I am a Nanyang Associate Professor at the School of Computer Science and Engineering, Nanyang Technological University, Singapore. My research interests lie mainly in Computational Narrative Intelligence, Multi-modal Learning, and Machine Learning.

Prior to NTU, I was a Senior Research Scientist at Baidu Research USA, and a Research Scientist and Group Leader at Disney Research. I received my Ph.D. degree from Georgia Institute of Technology.

Story is a powerful tool for communication, an exhibit of creativity, and a timeless form of entertainment. Computational Narrative Intelligence (CNI) aims to create intelligent machines that can understand and create stories, manage interactive narratives, and respond appropriately to stories told to them. I have made contributions to all major areas of CNI, ranging from story generation and interactive narratives to human cognition, from learning story knowledge to story understanding.

CNI is obviously a hard problem, requiring semantic understanding and powerful learning algorithms. Therefore, I am also interested in methods that learn grounded, multimodal semantics and strong machine learning algorithms. In particular, I am excited by techniques that adopt a system view of intelligence, which considers the interaction of multiple specialized components.

gs.ude.utn@il.gnayob :liamE

Selected Papers

Anthony Tiong, Junqi Zhao, Boyang Li, Junnan Li, Steven Hoi, and Caiming Xiong. What Are We Measuring When We Evaluate Large Vision-Language Models? An Analysis of Latent Factors and Biases. The 2024 Annual Conference of the North American Chapter of the Association for Computational Linguistics (NAACL).

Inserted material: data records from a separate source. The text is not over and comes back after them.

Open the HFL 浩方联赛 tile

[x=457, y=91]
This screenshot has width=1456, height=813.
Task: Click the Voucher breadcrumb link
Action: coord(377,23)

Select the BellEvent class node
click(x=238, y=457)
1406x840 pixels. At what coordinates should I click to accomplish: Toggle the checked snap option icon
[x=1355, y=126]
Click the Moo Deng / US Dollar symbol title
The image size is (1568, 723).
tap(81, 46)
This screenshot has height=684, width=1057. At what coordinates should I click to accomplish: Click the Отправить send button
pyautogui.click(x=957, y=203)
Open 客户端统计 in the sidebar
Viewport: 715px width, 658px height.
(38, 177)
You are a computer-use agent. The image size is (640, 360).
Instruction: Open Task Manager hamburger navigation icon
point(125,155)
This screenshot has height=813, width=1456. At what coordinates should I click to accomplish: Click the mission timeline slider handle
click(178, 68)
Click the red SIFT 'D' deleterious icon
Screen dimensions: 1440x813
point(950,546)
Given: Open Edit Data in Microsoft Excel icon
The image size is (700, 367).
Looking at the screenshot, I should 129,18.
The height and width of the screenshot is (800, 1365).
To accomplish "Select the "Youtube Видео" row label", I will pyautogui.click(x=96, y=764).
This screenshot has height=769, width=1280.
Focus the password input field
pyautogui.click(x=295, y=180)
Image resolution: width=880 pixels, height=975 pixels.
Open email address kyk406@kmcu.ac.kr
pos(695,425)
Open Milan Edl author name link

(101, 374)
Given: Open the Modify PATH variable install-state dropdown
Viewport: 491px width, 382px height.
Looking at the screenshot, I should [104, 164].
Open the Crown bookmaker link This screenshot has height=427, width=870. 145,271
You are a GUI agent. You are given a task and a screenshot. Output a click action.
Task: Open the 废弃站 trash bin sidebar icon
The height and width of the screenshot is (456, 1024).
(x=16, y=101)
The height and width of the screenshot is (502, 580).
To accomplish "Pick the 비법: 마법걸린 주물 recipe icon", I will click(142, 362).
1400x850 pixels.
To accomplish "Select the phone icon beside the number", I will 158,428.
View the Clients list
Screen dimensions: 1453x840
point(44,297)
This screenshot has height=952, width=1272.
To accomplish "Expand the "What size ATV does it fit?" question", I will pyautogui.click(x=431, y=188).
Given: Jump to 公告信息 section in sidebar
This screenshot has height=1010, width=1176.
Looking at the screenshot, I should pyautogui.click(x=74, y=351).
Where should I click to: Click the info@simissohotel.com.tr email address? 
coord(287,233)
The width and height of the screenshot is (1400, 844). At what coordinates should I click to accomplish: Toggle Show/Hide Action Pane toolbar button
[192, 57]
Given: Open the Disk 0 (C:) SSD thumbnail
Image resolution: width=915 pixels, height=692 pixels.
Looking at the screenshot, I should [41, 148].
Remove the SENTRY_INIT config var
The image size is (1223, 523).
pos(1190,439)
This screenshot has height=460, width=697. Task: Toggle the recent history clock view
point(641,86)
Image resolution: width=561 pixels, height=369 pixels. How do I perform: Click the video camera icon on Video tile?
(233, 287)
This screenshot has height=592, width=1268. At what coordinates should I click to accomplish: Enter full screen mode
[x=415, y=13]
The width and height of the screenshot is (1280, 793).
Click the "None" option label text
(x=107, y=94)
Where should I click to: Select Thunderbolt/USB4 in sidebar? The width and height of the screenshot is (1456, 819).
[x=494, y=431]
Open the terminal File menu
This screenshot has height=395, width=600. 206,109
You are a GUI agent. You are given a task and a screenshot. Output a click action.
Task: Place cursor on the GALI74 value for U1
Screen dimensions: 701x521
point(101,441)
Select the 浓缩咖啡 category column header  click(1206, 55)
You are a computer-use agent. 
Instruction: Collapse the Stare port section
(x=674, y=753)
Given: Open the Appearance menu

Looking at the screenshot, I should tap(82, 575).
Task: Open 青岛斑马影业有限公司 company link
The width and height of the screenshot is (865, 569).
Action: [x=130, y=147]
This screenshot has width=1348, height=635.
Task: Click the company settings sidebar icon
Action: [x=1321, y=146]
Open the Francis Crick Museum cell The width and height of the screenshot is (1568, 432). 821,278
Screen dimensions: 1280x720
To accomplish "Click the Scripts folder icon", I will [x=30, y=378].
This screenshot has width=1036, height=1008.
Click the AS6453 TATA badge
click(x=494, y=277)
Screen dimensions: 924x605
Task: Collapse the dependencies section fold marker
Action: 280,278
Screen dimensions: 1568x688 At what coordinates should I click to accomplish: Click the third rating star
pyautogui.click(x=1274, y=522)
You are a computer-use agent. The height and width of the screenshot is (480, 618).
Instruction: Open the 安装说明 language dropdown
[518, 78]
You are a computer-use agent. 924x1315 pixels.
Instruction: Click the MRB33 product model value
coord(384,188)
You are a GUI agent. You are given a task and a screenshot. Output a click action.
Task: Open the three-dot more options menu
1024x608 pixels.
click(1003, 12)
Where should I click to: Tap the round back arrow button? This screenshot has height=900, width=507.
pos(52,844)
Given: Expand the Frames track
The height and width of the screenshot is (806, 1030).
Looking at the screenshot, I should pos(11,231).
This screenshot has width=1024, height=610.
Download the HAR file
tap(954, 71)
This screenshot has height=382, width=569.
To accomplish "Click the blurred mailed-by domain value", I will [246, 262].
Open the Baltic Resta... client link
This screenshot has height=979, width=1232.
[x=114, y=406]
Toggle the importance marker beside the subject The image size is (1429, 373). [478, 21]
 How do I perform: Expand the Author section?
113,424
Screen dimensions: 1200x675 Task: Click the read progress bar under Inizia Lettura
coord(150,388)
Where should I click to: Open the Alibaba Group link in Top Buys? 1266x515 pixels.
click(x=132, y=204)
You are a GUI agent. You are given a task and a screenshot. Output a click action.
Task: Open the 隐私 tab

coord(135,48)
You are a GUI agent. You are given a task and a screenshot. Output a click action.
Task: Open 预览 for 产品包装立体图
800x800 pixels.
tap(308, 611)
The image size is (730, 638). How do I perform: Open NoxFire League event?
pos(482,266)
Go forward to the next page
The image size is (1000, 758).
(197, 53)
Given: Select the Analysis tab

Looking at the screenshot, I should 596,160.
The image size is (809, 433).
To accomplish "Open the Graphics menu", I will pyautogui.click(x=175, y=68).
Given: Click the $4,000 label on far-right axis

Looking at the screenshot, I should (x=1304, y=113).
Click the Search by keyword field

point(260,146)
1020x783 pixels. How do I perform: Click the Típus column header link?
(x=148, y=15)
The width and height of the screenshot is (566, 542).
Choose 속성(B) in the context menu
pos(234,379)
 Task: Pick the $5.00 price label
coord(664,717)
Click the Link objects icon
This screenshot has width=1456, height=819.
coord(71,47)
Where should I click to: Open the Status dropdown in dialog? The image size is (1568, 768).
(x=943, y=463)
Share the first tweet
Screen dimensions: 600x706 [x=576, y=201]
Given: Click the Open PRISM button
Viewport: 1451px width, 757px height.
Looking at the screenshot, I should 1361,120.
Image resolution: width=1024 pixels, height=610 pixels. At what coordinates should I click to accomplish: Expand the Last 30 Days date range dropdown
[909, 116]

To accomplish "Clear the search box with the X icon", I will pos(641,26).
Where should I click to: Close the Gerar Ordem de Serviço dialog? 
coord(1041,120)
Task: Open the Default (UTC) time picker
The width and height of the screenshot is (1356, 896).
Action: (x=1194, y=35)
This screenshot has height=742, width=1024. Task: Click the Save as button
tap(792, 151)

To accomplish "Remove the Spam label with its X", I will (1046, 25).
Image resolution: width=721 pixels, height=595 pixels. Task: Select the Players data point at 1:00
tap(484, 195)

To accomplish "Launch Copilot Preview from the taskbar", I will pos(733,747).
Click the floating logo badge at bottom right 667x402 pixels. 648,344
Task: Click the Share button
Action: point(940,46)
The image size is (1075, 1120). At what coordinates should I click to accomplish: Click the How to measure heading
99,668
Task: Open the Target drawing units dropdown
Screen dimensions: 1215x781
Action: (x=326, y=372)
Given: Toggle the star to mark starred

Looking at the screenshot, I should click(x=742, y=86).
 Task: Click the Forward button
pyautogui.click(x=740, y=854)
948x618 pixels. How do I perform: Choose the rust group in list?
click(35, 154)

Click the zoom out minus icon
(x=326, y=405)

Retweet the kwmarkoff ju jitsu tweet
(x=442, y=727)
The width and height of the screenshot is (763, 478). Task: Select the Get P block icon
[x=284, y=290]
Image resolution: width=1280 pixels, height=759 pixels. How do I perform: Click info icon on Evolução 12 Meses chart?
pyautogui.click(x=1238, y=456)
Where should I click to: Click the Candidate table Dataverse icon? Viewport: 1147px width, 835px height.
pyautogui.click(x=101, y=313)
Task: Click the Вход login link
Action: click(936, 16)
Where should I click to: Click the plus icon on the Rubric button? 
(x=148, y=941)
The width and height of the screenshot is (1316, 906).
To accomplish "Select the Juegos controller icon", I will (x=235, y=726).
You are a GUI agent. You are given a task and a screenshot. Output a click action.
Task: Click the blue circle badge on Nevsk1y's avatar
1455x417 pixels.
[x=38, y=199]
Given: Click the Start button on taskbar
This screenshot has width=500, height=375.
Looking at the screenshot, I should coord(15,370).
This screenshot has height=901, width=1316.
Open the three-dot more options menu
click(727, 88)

TL;DR: What vision-language capabilities of the vision-language models are we actually evaluating? We propose to identify these capabilities using Factor Analysis. We also identify a length bias in evaluation and release a new evaluation dataset, OLIVE.

Paper Dataset bibtex

Luo Jiayun, Siddhesh Khandelwal, Leonid Sigal, and Boyang Li. Emergent Open-Vocabulary Semantic Segmentation from Off-the-shelf Vision-Language Models. The IEEE/CVF Conference on Computer Vision and Pattern Recognition (CVPR). 2024.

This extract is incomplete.